The Supreme Court heard oral argument in Nagel v. Nagel (file no. 20240260), an appeal in which Jean Nagel asks the court to reverse and remand a district court judgment that equalized marital property after a five-month second marriage.
Why it matters: The case asks whether Nelson v. Nelson and related precedent require a long-term-marriage equalization when spouses remarry after a previous long marriage and an intervening divorce — even where the second marriage was brief and the first divorce had been fully implemented years earlier. The decision could clarify how lower courts weigh prior divorce judgments, the lapse of years between marriages, and short subsequent marriages in property divisions.
Appellant's argument
Justin Hager, counsel for appellant Jean Nagel, told the court the appeal has two main points: whether the lower court correctly applied Nelson v. Nelson as controlling law and whether the district court's equalization of assets is clearly erroneous. "This is an appeal of a divorce judgment, and we are asking that this matter be reversed and remanded," Hager said. He emphasized that the parties were married originally in August 1982, divorced by stipulation on Dec. 31, 2018, then remarried in August 2022 and separated by Feb. 2, 2023 — a second marriage of roughly five months following about four years apart.

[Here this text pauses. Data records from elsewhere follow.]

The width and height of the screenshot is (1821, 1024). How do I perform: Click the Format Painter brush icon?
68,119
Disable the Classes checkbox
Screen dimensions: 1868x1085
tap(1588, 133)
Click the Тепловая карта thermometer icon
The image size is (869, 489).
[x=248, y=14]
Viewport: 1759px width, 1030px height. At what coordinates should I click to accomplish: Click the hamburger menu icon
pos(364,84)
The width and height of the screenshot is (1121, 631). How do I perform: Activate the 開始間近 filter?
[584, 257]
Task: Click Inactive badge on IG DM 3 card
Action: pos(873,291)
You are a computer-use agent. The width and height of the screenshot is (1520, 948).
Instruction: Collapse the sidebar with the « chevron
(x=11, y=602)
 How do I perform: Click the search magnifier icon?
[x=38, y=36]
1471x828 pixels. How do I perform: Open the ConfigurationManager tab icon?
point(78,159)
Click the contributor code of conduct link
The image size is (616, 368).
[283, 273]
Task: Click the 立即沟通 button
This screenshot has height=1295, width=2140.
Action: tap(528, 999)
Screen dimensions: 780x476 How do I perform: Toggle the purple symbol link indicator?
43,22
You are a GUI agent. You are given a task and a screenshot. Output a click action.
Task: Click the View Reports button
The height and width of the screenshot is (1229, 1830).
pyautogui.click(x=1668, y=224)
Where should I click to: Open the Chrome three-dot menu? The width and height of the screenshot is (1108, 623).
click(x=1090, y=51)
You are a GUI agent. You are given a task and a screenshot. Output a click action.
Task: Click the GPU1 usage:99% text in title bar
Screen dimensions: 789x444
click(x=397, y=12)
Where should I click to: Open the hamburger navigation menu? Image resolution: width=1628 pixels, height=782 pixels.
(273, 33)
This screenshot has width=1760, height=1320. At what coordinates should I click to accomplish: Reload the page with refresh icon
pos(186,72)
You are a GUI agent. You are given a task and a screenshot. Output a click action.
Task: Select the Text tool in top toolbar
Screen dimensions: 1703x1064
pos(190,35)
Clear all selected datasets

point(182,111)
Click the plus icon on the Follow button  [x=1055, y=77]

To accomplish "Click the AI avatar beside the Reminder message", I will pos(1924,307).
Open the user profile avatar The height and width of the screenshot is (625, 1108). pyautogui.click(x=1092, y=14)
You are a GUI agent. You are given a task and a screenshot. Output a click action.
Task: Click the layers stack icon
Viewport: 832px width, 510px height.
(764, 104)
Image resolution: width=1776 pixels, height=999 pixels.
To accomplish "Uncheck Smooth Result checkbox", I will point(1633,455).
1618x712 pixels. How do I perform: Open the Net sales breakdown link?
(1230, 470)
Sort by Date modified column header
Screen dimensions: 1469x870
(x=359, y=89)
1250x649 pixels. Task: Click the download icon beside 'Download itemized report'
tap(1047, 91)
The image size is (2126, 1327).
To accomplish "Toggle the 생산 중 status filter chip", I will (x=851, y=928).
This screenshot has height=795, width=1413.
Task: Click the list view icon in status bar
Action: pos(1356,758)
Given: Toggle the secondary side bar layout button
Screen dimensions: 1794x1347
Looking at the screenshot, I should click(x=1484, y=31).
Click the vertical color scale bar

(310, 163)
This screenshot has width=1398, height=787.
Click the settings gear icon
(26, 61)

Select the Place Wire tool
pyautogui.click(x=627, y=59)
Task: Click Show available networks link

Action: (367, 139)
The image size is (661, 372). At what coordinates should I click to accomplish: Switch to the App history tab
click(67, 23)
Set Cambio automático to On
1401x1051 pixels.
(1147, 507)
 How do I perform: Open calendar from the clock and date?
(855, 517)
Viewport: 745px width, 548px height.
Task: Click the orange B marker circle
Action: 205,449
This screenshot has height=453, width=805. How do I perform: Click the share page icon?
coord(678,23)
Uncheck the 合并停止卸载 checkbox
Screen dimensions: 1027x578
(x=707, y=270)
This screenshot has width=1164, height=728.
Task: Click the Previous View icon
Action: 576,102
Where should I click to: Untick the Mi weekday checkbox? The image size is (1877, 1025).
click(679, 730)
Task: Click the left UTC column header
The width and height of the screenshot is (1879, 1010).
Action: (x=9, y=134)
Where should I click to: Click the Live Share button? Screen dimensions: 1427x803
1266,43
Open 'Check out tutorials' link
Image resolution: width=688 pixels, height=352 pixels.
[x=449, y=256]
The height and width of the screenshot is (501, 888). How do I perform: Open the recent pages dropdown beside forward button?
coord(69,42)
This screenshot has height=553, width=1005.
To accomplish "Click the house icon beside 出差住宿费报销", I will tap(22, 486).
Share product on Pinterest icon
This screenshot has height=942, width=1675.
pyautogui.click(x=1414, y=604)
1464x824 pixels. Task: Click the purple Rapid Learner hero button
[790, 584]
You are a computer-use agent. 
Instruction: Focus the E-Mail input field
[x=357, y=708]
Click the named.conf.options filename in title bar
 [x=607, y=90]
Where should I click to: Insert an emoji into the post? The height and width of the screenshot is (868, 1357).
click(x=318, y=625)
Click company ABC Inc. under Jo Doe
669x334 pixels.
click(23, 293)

Hager argued the prior divorce was "fully implemented," that Suzanne Nagel "did receive all the benefits of the first divorce," and that Nelson was misapplied when the district court treated the second marriage as effectively a long-term marriage. Hager said the district court calculated roughly $1.5 million in net assets for one party and about $1.0 million for the other, then ordered his client to pay "over 230 some thousand dollars" to equalize the difference. He urged the court to account for the length of time between marriages and the fact the second marriage was short, calling the resulting award a "windfall" to the appellee: "Just because she was married for 5 more months, she got to go in and basically attack that judgment, go after assets she could have never gone after without the remarriage, and has secured herself a windfall in this case."
Hager also highlighted other facts the district court found: Jean Nagel was age 65, disabled and retired at the time of the second marriage; Suzanne was about 62 and capable of returning to the workforce. Counsel noted the malpractice settlement that produced funds during the second marriage was subject to an NDA so exact sums were not disclosed in the record and argued the district court did not identify which Fisher (Rolph/R. Fisher) factors supported equalization beyond the parties' long relationship history.
Appellee's argument
Theresa Kellington, counsel for appellee Suzanne Nagel, asked the court to affirm the district court's findings and judgment entered Aug. 1, 2024 and Aug. 27, 2024. Kellington told the justices that when the same two people remarry, "that previous stipulation, that previous judgment is basically set aside," unless the original stipulation explicitly contemplates remarriage. She cited North Dakota and out-of-state decisions she said treat remarriage between the same parties as placing the parties back on "a new footing." Kellington said the district court produced a 29-page findings-of-fact and conclusions-of-law order that evaluated the relevant factors and that the court could infer from that analysis the rationale for equal distribution.
Kellington also pointed to the district-court record on incomes and finances presented there: she summarized evidence the appellant received disability payments and Social Security and rental income totaling about $9,778 per month, and she noted the court denied a request for spousal support. Kellington argued the record does not support Hager's suggestion of fraud or an intent to obtain a windfall and stressed that the district court has broad discretion in dividing property.
Court proceedings and next steps
Justices Daniel Crothers, Lisa Fairmachevers, Jared Tufte, Douglas Barr and John Jensen presided over the arguments. Counsel reserved time for rebuttal and exchanged hypothetical questions from the bench about how courts should balance prior settlements, intervening time between marriages, and short remarriage periods.
The court took the case under advisement. The bench announced the matter will be considered and the court adjourned; the matter was set on the court calendar for Monday, Feb. 24, at 10:45 a.m., when the court will reconvene.
Context and background
The dispute turns on competing interpretations of Nelson v. Nelson and related cases (Stevenson v. Stevenson and others cited in the lower-court order). Appellant contends Nelson should not operate as a per se rule requiring equalization whenever parties who once had a long marriage remarry; appellee contends prior rulings treat remarriage between the same parties as grounds to set the prior stipulation and judgment aside absent explicit language preserving the earlier settlement.
What the record shows and does not show
The transcript and the district-court order reflect the parties' first marriage began in August 1982 and the first divorce judgment was entered by stipulation on Dec. 31, 2018. The parties remarried in August 2022 and separated by Feb. 2, 2023. The district court described the total span of the couple's relationship as roughly 30-plus years and ordered a property equalization that offset roughly a half-million-dollar difference in net assets by a payment of about $230,000 from Jean to Suzanne. The record also shows referenced settlement proceeds and disability and Social Security income but — because of NDA terms and evidentiary limits — the transcript does not disclose the precise malpractice settlement amount.
No final decision was issued from the Supreme Court at oral argument; the matter remains under advisement.